I, like most Americans, grew up eating a lot of industrialized food. Butter is bad, so you cook with margarine. Low-fat is best. Steer clear of fatty meats. I always struggled with my weight. I would say that I was somewhat of a slim person (not currently, however, because I'm still trying to lose the baby weight!), but I seemed to gain weight easily and quickly. I loved carbs in every form, especially from sugar. I have a major sweet tooth. I also didn't eat a lot of fruits and veggies. In fact, I didn't even like salads until my senior year of high school, and most vegetables I didn't try until I got married.

When I was pregnant with my son, I started thinking about nutrition more. I want him to get the nutrition he needs from food. I don't want him to struggle with weight. I want him to like fruits and veggies. And, I really wanted to eat well while pregnant and nursing. I started drinking way more milk (2% of course, because everyone knows that whole milk is bad for you, right?) and trying to get at least one serving of fruits and veggies in a day (way more than I had tried to before). My nutritional habits were starting to improve!

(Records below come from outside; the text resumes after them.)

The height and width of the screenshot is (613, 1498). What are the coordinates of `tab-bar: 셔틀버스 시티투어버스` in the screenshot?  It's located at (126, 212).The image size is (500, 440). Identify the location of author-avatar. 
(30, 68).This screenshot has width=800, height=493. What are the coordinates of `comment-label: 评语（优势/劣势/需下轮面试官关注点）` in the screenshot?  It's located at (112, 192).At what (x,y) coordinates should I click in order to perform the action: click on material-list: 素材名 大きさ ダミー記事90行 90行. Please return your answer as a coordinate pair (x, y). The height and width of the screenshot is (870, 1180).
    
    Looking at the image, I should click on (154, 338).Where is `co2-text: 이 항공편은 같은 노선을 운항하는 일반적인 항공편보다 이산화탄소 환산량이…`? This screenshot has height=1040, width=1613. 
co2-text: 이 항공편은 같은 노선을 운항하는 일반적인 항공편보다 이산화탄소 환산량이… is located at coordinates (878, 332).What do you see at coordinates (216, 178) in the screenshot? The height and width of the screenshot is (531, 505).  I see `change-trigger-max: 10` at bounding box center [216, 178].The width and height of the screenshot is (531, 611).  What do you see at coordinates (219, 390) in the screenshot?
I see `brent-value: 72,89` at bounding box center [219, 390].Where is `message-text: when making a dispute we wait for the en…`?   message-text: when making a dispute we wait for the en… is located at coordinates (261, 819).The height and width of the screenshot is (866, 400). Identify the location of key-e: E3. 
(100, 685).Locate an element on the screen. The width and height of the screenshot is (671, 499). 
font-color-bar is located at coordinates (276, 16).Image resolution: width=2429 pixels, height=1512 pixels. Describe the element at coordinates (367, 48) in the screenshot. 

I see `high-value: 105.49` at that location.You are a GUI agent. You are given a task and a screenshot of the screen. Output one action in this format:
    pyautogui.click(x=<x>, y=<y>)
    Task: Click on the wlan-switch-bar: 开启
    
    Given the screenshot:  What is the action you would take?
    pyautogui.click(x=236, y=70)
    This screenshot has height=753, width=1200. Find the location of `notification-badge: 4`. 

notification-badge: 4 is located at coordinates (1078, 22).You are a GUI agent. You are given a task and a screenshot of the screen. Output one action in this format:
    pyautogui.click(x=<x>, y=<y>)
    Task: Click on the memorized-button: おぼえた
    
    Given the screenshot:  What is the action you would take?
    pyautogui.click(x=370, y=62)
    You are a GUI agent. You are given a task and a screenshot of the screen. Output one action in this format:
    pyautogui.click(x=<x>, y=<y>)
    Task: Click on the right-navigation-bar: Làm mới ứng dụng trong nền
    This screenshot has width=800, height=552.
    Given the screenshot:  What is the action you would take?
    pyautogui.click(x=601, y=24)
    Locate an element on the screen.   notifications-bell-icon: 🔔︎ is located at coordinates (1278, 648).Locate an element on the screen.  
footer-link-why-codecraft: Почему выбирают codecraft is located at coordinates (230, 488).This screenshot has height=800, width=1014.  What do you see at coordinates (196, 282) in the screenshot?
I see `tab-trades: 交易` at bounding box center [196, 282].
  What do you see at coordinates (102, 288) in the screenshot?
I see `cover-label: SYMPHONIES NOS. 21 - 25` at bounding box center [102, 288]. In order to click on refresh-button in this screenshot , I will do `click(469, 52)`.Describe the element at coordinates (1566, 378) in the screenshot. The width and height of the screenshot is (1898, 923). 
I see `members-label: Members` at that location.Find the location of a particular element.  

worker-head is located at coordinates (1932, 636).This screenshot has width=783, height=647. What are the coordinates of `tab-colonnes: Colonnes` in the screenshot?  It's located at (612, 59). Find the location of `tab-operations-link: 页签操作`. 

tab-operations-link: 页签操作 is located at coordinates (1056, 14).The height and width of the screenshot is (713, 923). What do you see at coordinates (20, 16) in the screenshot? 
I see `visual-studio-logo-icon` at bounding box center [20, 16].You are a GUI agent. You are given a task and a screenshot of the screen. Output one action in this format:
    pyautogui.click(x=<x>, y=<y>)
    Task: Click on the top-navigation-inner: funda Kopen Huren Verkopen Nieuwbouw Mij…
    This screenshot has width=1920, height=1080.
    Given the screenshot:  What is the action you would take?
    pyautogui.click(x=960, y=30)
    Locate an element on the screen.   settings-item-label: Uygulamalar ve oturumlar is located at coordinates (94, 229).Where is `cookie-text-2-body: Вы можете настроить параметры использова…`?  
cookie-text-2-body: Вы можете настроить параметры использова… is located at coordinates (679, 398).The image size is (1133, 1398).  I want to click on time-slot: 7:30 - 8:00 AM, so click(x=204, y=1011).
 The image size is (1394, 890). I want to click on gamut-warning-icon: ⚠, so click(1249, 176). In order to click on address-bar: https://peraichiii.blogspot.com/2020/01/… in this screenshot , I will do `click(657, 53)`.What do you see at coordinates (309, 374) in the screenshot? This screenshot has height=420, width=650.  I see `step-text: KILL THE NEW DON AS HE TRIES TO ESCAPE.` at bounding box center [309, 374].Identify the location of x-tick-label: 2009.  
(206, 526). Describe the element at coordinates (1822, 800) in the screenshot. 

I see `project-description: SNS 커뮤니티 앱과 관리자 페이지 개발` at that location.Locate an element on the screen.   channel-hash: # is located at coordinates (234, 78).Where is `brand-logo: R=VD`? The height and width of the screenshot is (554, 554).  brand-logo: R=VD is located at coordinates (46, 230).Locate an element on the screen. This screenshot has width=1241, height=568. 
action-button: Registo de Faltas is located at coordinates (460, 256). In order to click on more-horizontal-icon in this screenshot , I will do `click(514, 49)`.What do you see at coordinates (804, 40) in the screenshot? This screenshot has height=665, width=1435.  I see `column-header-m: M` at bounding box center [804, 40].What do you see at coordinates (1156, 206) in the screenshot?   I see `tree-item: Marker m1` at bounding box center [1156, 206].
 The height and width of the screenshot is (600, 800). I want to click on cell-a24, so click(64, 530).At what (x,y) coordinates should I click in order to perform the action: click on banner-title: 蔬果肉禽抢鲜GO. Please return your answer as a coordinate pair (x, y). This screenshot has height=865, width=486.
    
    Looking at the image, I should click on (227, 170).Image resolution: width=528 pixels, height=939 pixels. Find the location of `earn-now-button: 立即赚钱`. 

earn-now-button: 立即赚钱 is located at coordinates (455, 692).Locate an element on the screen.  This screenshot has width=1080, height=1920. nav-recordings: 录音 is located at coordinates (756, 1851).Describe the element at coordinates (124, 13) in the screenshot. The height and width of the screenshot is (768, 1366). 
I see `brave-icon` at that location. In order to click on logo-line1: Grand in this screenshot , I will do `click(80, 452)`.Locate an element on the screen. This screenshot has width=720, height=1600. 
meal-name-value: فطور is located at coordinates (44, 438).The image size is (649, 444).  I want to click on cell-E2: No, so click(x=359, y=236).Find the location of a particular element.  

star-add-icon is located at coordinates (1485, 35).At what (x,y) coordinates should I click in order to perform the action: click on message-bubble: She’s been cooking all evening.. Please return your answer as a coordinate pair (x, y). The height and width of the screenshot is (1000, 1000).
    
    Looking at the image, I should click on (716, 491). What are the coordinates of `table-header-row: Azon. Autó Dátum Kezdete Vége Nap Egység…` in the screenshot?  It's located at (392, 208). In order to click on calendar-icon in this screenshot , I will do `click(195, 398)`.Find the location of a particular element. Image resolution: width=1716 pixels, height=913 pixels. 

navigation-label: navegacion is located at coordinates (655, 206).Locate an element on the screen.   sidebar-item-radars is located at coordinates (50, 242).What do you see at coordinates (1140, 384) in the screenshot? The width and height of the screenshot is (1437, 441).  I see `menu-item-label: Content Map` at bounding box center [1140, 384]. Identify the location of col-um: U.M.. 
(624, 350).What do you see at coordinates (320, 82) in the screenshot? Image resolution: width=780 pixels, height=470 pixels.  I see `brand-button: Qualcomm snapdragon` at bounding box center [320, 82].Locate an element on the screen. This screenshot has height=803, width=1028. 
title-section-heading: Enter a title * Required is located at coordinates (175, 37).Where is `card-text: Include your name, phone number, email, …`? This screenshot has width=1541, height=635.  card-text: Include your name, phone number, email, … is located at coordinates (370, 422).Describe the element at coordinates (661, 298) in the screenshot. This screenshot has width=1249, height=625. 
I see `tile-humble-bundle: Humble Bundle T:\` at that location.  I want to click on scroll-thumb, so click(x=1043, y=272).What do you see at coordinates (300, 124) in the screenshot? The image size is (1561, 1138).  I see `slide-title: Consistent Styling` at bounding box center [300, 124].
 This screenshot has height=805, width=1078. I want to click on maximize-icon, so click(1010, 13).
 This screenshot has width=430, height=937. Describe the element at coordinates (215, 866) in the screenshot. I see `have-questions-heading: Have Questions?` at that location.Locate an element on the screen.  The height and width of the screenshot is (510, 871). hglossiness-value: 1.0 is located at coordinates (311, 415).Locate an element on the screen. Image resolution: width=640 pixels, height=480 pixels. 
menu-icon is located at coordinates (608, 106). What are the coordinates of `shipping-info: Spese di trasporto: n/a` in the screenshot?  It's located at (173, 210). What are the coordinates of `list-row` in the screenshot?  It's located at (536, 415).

Around the time my son Owen was born, I ordered Real Food. I couldn't put it down. Nina Planck believes that our industrialized food is what is making us sick. Eating "real", traditional foods are healthy and what our body needs. These are foods found as they are in nature without being "improved" by the food companies, and they are also foods that we have been eating a long time. Some healthy "real" foods are obvious - vegetables and fruits, nuts, fish, etc. But others have been slammed culturally for a while - butter, whole milk (preferably raw), cheese, eggs, etc. These haven't been tampered with. They are easier for our body to digest and packed with easily digestible nutrients. Industrialized food should be avoided. These are things that have been "improved" like refined sugar, white flour, 2% or skim milk, margarine, all of the corn products that aren't actually corn.

This book revolutionized my thinking, and for the past several weeks, I've been trying to put this into practice for my family. Since I'm a total newb at this, I thought it'd be interesting to chronicle my journey away from industrialized food and towards healthy traditional foods.

FYI - I'd love suggestions and recipes!